System Integration Test (TestON)

Each component of SD-Fabric has it’s own testing infrastructure for component level tests. However, we need a way to test all the components together. For SD-Fabric, we are using a framework called TestON to write these tests. We use TestON to manipulate the components via CLI sessions over ssh or rest APIs. More information on how TestON works can be found in the TestON Guide. The dataplane for these tests are either an emulated network running in Mininet using software switches, or hardware pods located in our lab. We use a variety of traffic generation tools running on the hosts to create traffic in the fabric.

The current topology for the hardware pod used for integration test is a set of leaf pair switches, a dual homed management server, and 3 compute nodes. One compute node is dual homed, one is dual homed with a second link to the second leaf switch, and one single homed to the second leaf switch.

../_images/paired-leaves-pod.svg

We also run soak testing and failure/recovery test in a 2x2 hardware pod.

../_images/topology-2x2.png

Test Suites

  • Functionality Tests

    • Paired Leaves

      • Basic Connectivity - All hosts can ping each other and their fabric interfaces.

      • Link Failure - Verify a traffic stream fails over when there is a link failure. We test both failure of both the source and destination links for dual and single homed hosts.

      • Switch Failure - Verify a traffic stream fails over when there is a switch failure.
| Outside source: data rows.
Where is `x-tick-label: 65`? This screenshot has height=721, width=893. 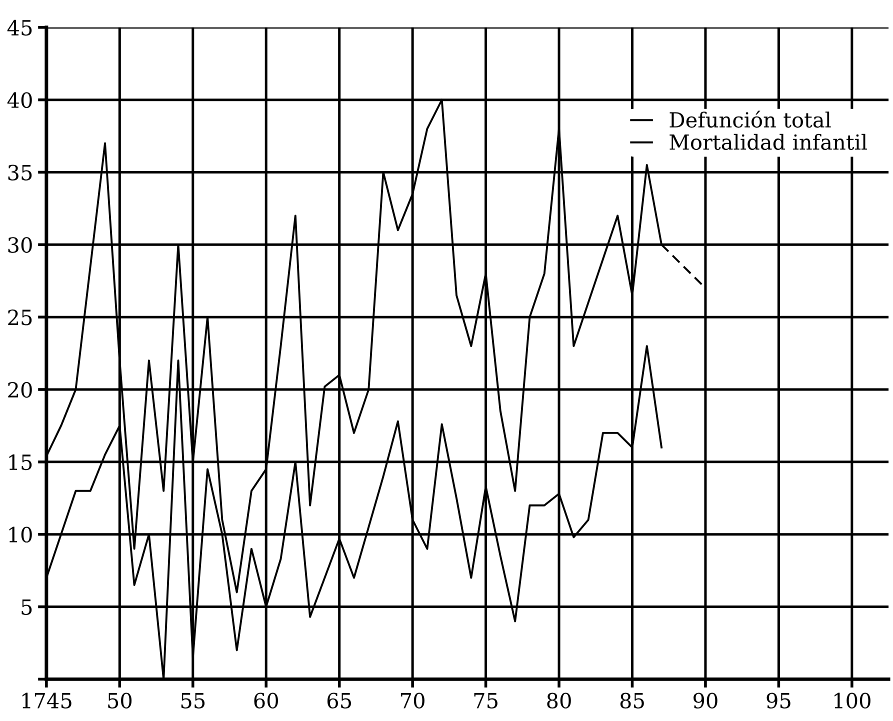
x-tick-label: 65 is located at coordinates (339, 700). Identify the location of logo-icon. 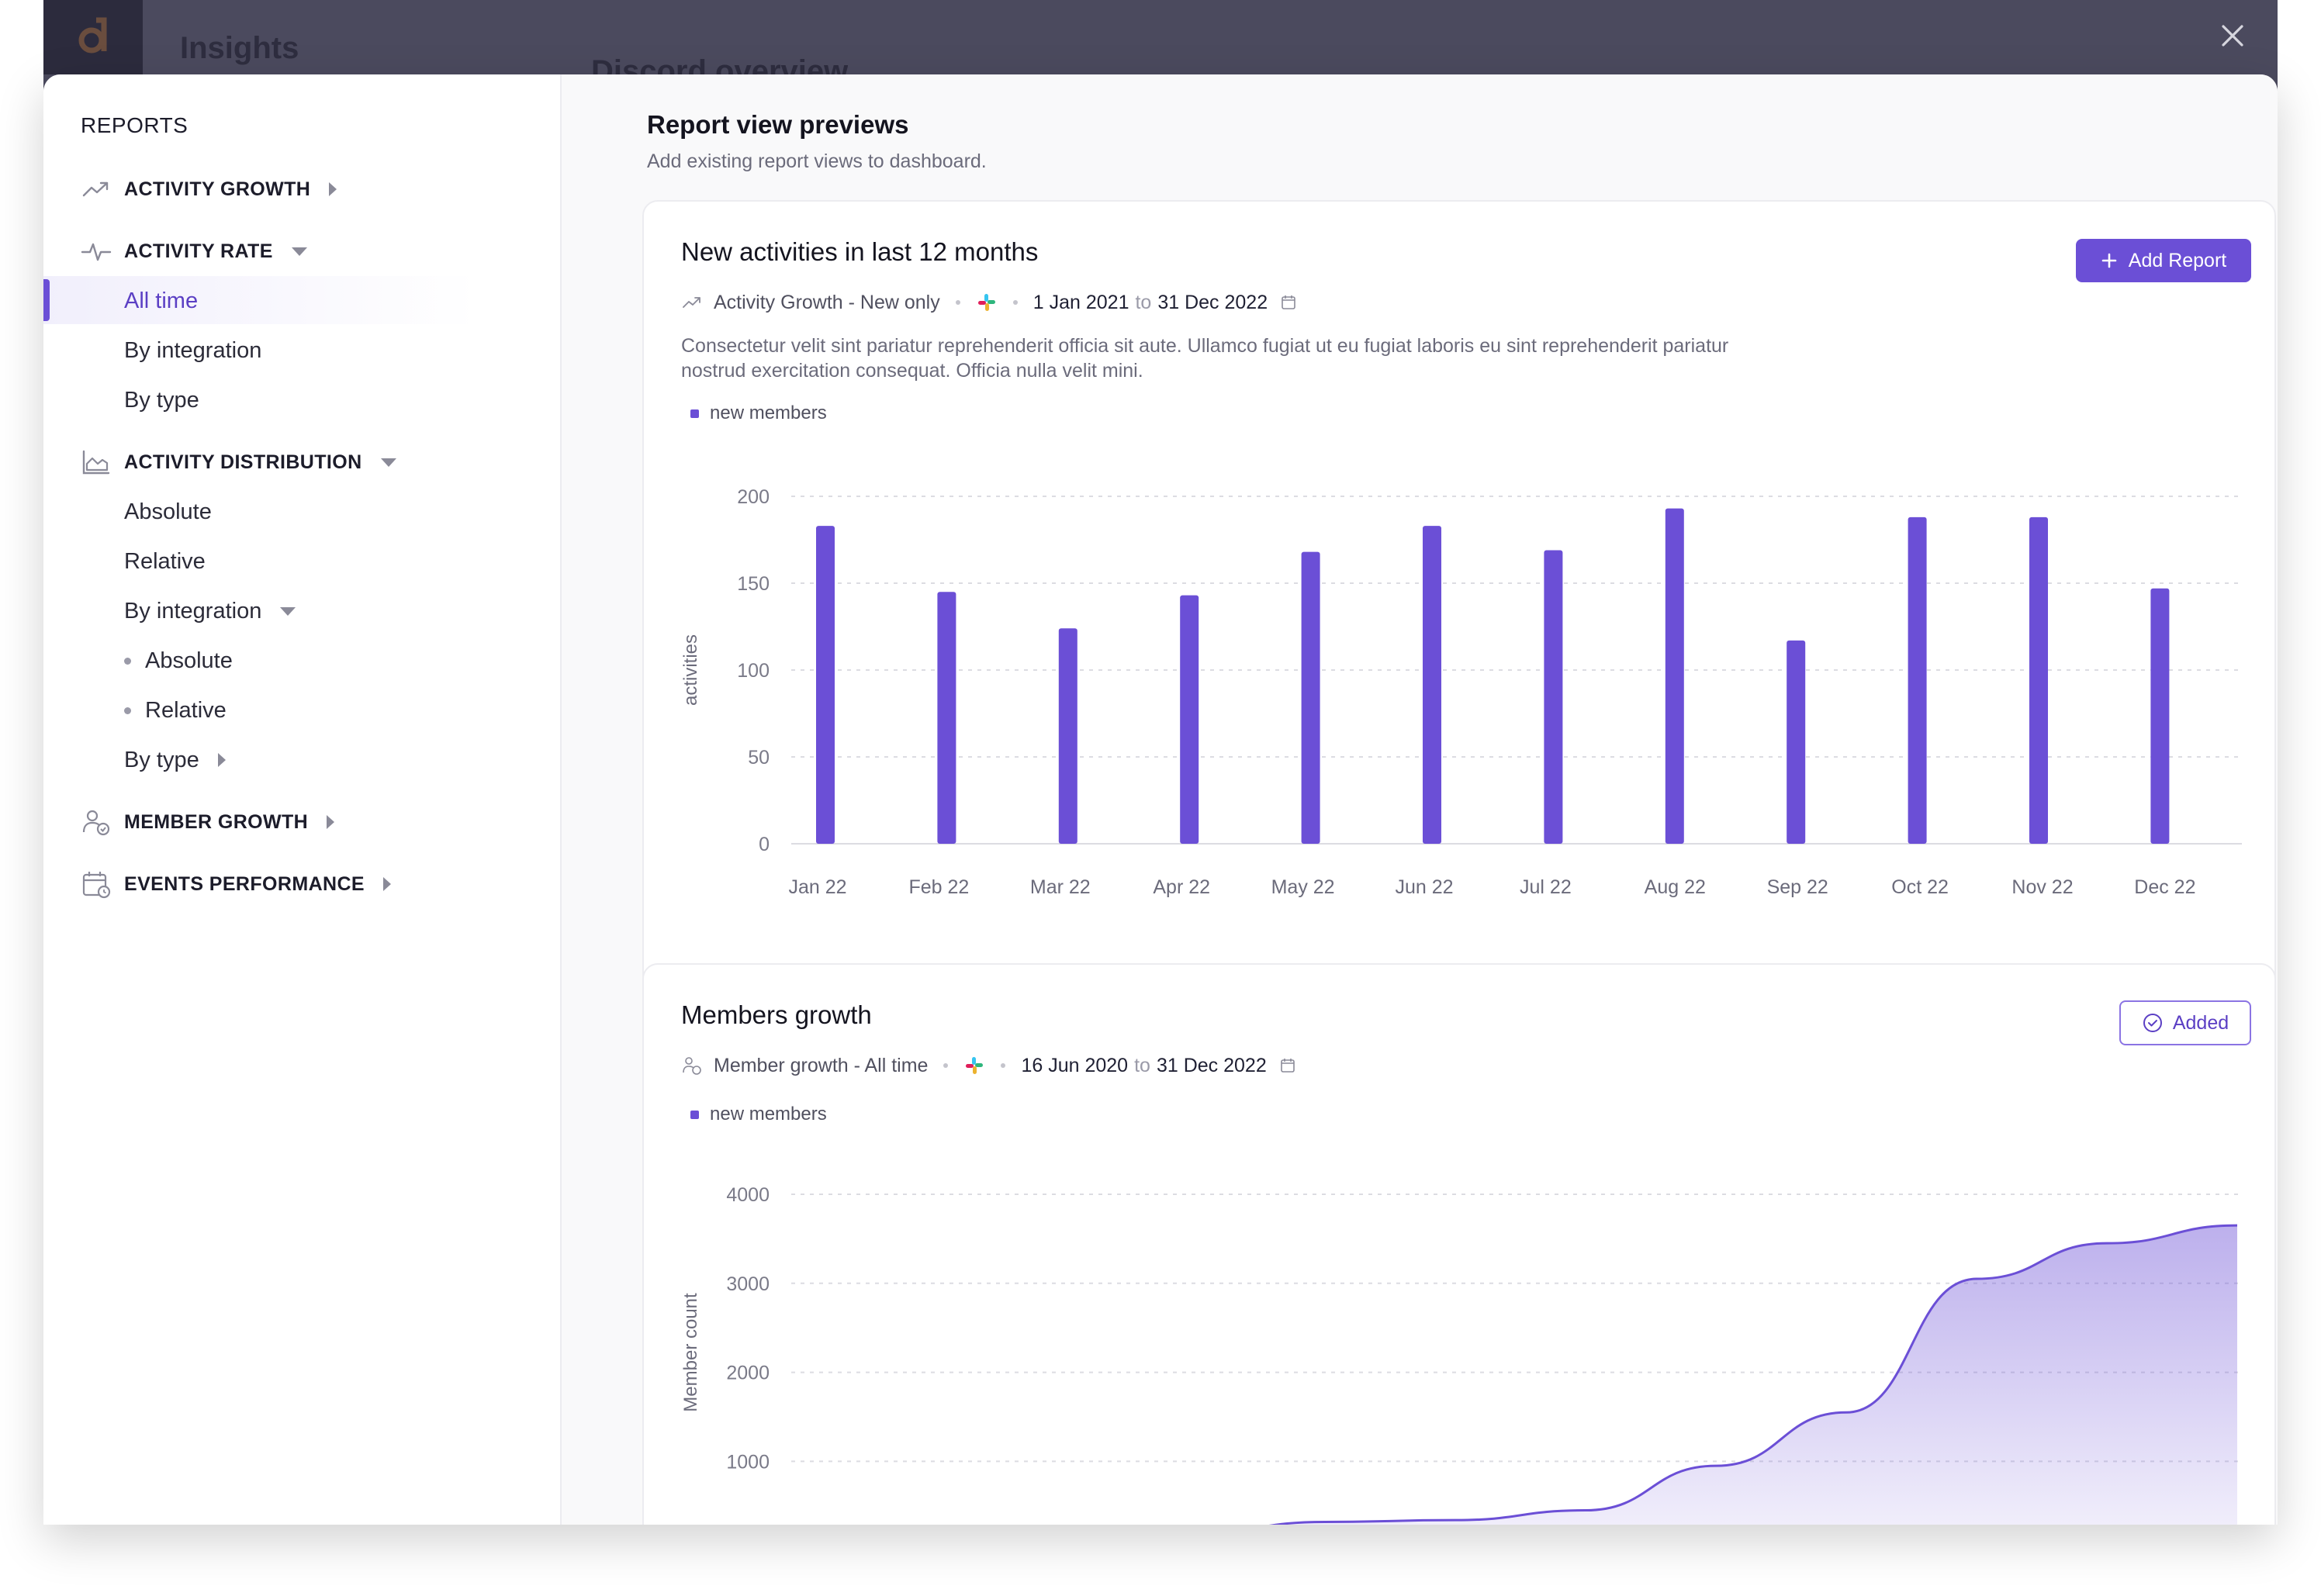
(92, 36).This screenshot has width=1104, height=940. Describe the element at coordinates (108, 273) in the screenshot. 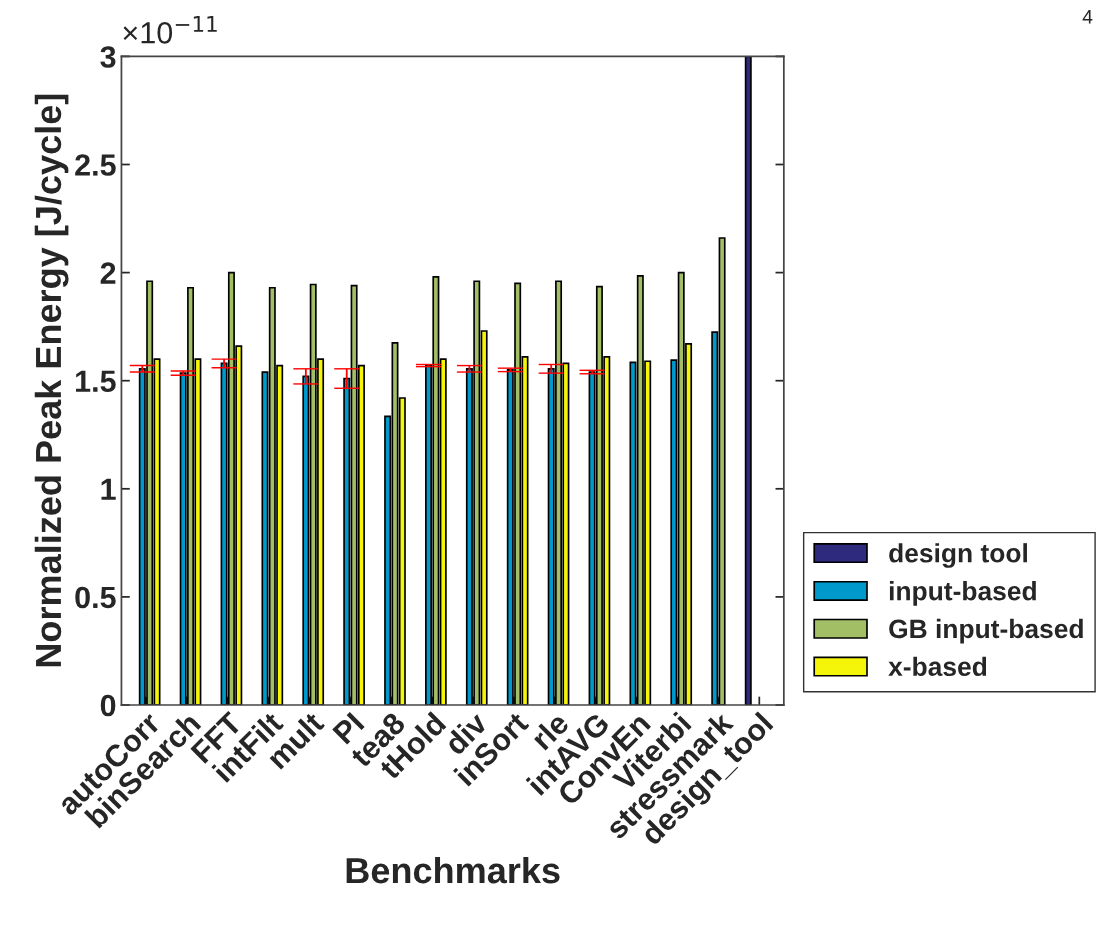

I see `y-tick-label: 2` at that location.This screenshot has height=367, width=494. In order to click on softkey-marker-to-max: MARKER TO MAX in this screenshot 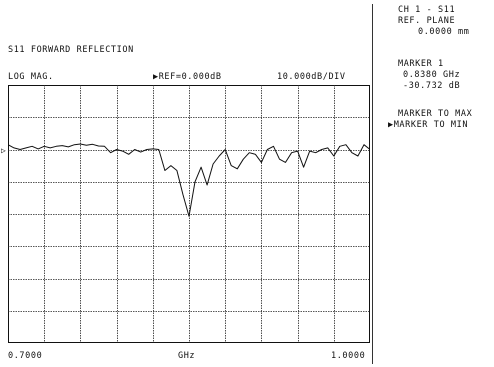, I will do `click(436, 114)`. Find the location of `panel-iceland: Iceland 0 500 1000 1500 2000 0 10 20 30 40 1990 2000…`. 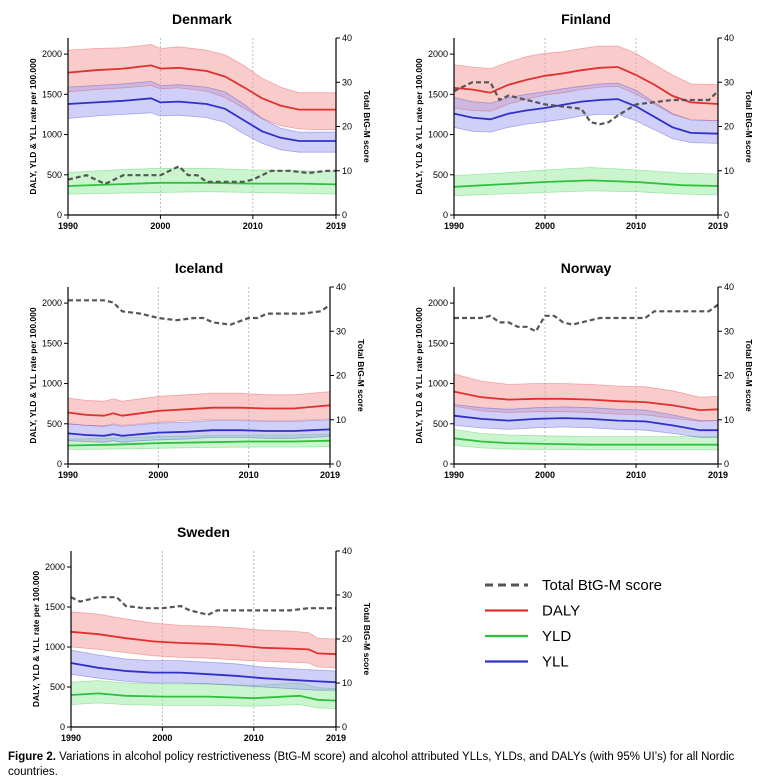

panel-iceland: Iceland 0 500 1000 1500 2000 0 10 20 30 40 1990 2000… is located at coordinates (197, 370).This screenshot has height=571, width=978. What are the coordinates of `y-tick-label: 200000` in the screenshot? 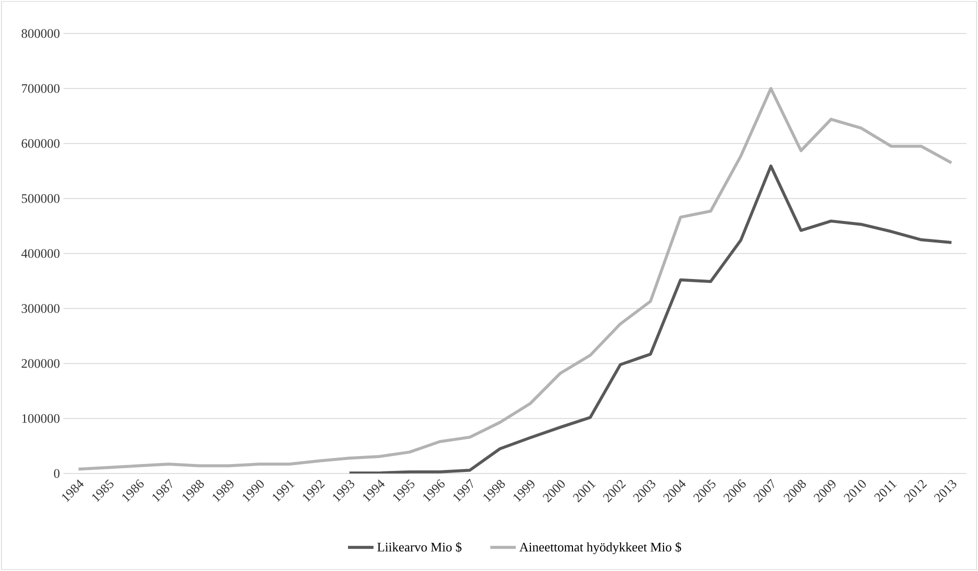 It's located at (41, 364).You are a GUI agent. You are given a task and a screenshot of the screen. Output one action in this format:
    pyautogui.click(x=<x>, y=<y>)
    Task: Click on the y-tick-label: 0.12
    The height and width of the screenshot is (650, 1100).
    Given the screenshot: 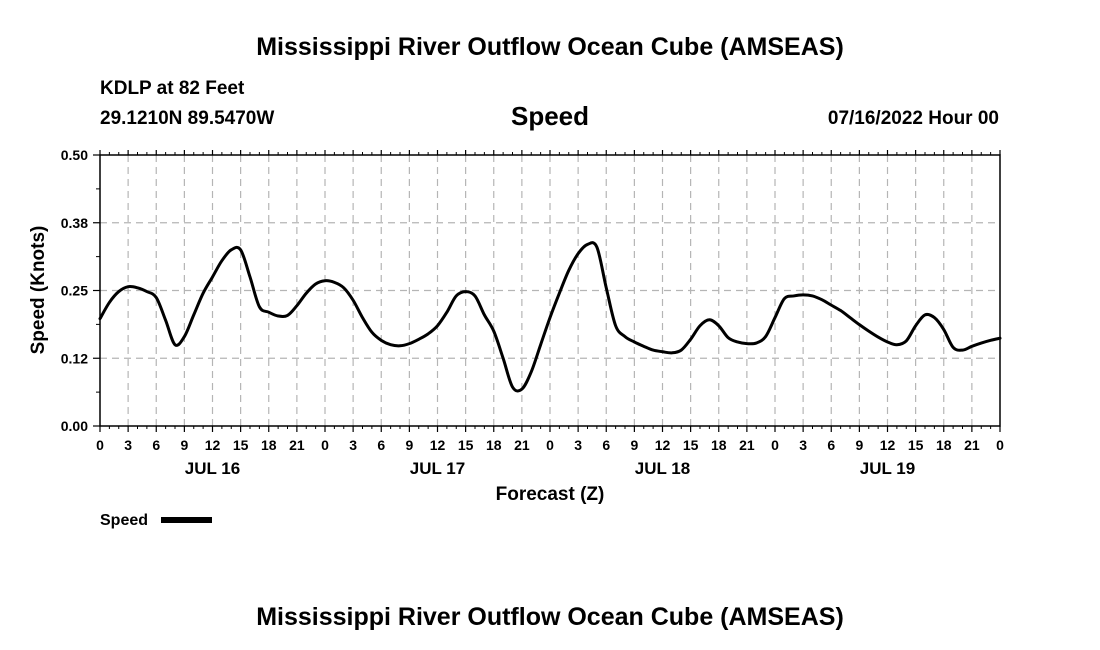 What is the action you would take?
    pyautogui.click(x=74, y=358)
    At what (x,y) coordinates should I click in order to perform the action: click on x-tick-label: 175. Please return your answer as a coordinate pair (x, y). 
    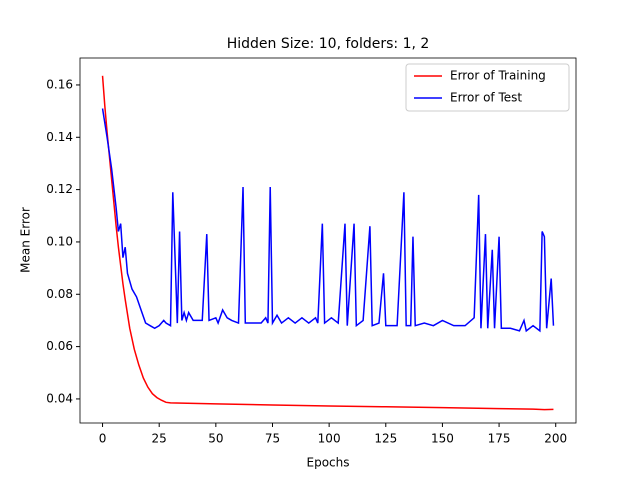
    Looking at the image, I should click on (500, 439). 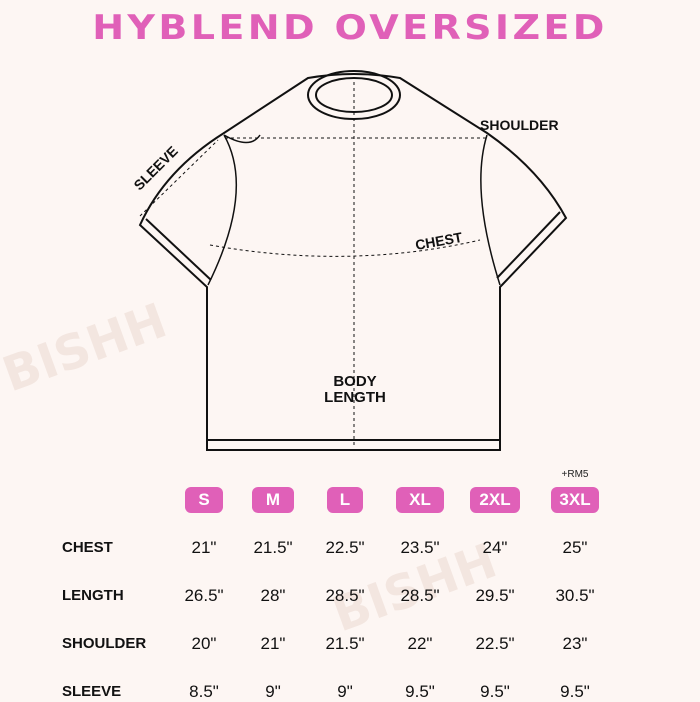 What do you see at coordinates (495, 548) in the screenshot?
I see `table-cell: 24"` at bounding box center [495, 548].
We test several device failure modes for both the source and destination leaves for dual and single homed hosts.

    • Bridging - Verify bridging works between different host VLAN configurations.

    • Routing - Verify routing works with different route configurations.

    • INT - Verify INT reports for different packet drop reasons.

    • UPF - Tests ONOS UP4 APIs, such as attachment and detachment of UEs as well as verify encapsulation of both upstream and downstream traffic.

    • QOS

      • QOS - Generate traffic flows with different QFIs and verify QOS using port statistics.

      • QOSNonMobile - Generate traffic flows with non mobile Traffic Classification and verify QOS using port statistics.

  • Failure/Recovery Tests

    • Link Failure Tests - Setup a flow from between hosts connected to different leaves, disable a link between a leaf and a spine used by the flow, verify and measure how fast the flow is rerouted to another link.

      • Access Leaf - Disable a link between the access leaf and a spine.

      • Upstream Leaf - Disable a link between the upstream lead and a spine.

    • Switch Failure Tests - Setup a flow from between hosts connected to different leaves, disable a spine used by the flow, verify and measure how fast the flow is rerouted to another spine.

      • Switch OS Reboot - Simulate a switch failure by restarting ONL on the switch.

      • Stratum Restart - Simulate a switch failure by killing the stratum agent on the switch.

Test Results

The nightly test results can be found by looking at the SD-Fabric Nightly Tests view on the Aether Jenkins website. The functionality test suites are run on the Paired Leaves Pod and the failure/recovery jobs are run on the Staging Pod.